L'appel est de toute évidence dénué d'intérêt pratique puisque le ministre a fait ce que le paragraphe 7(1) du Règlement l'autorisait à faire, soit délivrer un avis de conformité.


[12]            Les appelantes soutiennent que les circonstances de l'espèce sont nettement différentes en ce que l'actuelle période de suspension de 24 mois prévue à l'alinéa 7(1)e) du Règlement modifié n'était pas expirée au moment où le présent appel a été interjeté, contrairement à celle invoquée devant notre Cour dans l'arrêt Merck Frosst, précité. Les appelantes font également valoir que la suggestion faite dans l'arrêt Pfizer, précité, savoir que l'instance introduite en vertu de l'article 6 de même que tout appel en résultant doivent être complétés à l'intérieur du délai de suspension est tout simplement erronée et que la Cour ne doit pas en tenir compte. Elles affirment que le délai de suspension de 24 mois ne vise que l'instance introduite en vertu de l'article 6 per se et qu'il n'a jamais été prévu que ce délai de 24 mois incluait le temps nécessaire pour interjeter appel d'une décision rendue en application de cet article.

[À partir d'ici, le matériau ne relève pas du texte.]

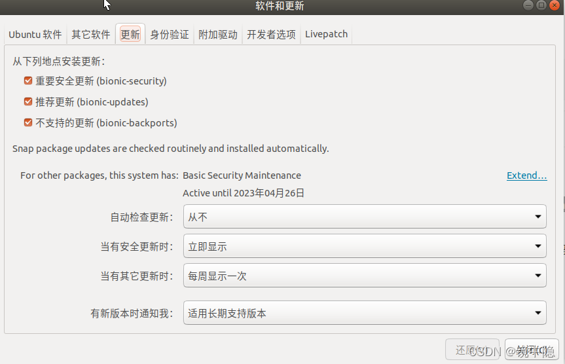Open the 自动检查更新 dropdown showing 从不
This screenshot has height=364, width=565.
[365, 217]
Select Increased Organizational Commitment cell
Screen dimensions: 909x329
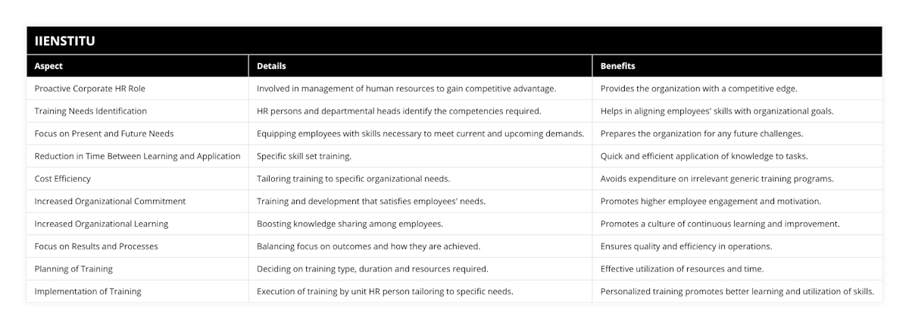point(111,202)
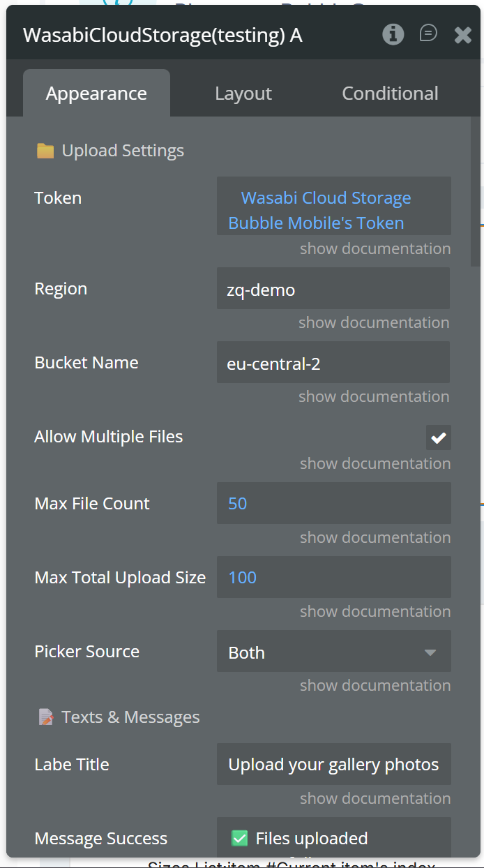Click the Message Success text field
This screenshot has width=484, height=868.
[333, 838]
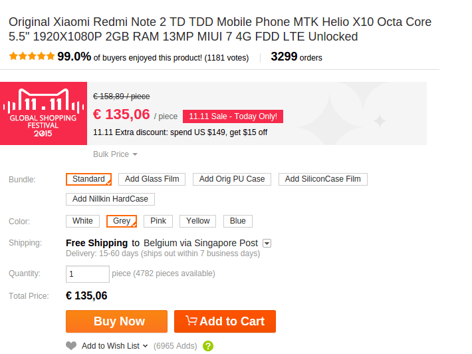Choose the Yellow color option

[x=197, y=221]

[13]            Quoi qu'il en soit, les appelantes soutiennent que si elle devait conclure que l'appel est dénué de tout intérêt pratique, la Cour devrait néanmoins exercer son pouvoir discrétionnaire et l'entendre afin de permettre aux appelantes de se soustraire à l'application automatique du paragraphe 8(1) du Règlement. En vertu de ce paragraphe, une partie se trouvant dans la situation des appelantes est responsable envers une partie se trouvant dans la situation d'Alcon « de toute perte subie » par cette dernière au cours de la période mentionnée aux alinéas 8(1)a) et b) du Règlement. Les appelantes ont attiré l'attention de la Cour sur le libellé actuel du paragraphe 8(1) par rapport à ce qu'il était à l'époque où elle a rendu l'arrêt Pfizer, précité, et elles soutiennent que la possibilité d'interjeter appel, peu importe quand il peut être entendu, est maintenant clairement envisagée avant que n'existe l'obligation de payer les pertes subies. Il est donc allégué que le présent appel devrait être entendu, même si le délai de suspension de 24 mois est déjà expiré, parce que les appelantes n'ont pas à être tenues responsables de toute perte en vertu du paragraphe 8(1) tant qu'il est possible à la Cour de décider si l'énoncé détaillé était suffisant et si Alcon a, par la « preuve » qu'elle a soumise dans l'instance introduite en vertu de l'article 6, ajouté aux faits invoqués dans son énoncé détaillé. Selon les appelantes, l'alinéa 7(1)b) du Règlement interdit au ministre de délivrer un avis de conformité « avant [...] la date à laquelle la seconde personne se conforme à l'article 5 » . Elle font ainsi valoir qu'à moins que la Cour ne juge que l'énoncé détaillé est conforme à l'alinéa 5(3)a) du Règlement, on ne peut affirmer qu'Alcon s'est conformée aux exigences de cet alinéa, et par conséquent, que le ministre a validement délivré l'avis de conformité.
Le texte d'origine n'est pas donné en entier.